Distributed Denial of Service (DDoS) attacks are a real and growing — threat to businesses worldwide. Designed to elude detection by today’s most popular tools, these attacks can quickly incapacitate a targeted business, costing victims thousands, if not millions, of dollars in lost revenue and productivity. By adopting new purpose-built solutions designed specifically to detect and defeat DDoS attacks, businesses can keep their business operations running smoothly. Distributed Denial of Service attacks are weapons of mass disruption. Unlike access attacks that penetrate security perimeters to steal information, DDoS attacks paralyze Internet systems by overwhelming servers, network links, and network devices (routers, firewalls, etc.) with bogus traffic. Distributed Denial of Service is emerging as the weapon of choice for hackers, political “hacktivists,” cyber—extortionists, and international cyber-terrorists. Easily launched against limited defenses, DDoS attacks not only target individual Websites or other servers at the edge of the network they subdue the network itself.
Attacks have begun to explicitly target the network infrastructure, such as aggregation or core routers and switches, or Domain Name System (DNS) servers in a provider’s network. In October 2002, a harbinger of future large-scale attacks was a crude DDoS attack that affected 8 of the 13 root DNS servers, critical systems serving as the roadmap for virtually all Internet communications. The growing dependence on the Internet makes the impact of successful Distributed Denial Of Service attacks — financial and otherwise — increasingly painful for service providers, enterprises, and government agencies. And newer, more powerful DDoS tools promise to unleash even more destructive attacks in the months and years to come. Because DDoS attacks are among the most difficult to defend against, responding to them appropriately and effectively poses a tremendous challenge for all Internet-dependent organizations. Network devices and traditional perimeter security technologies such as firewalls and intrusion detection systems (IDSs).
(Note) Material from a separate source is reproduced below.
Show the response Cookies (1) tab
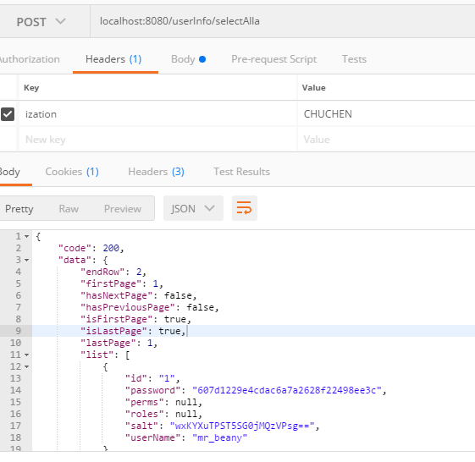click(x=72, y=172)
Distributed Denial Of Service Security Threat
A DDoS attack directs hundreds or even thousands of compromised “zombie” hosts against a single target. These zombie hosts are unwittingly recruited from the millions of unprotected computers accessing the Internet through high-bandwidth, “always-on” connections. By planting “sleeper” codes on these machines, hackers can quickly build a legion of zombies, all waiting for the command to launch a DDoS attack. With enough zombie hosts participating, the volume of an attack can be astounding. The impact of a successful Distributed Denial Of Service attack is widespread. Site performance is severely compromised, resulting in frustrated customers and other users. Service Level Agreements (SLAs) are violated, triggering costly service credits. Company reputations are tarnished, sometimes permanently. Lost revenue, lost productivity, increased IT expenses, litigation costs — the losses just keep mounting.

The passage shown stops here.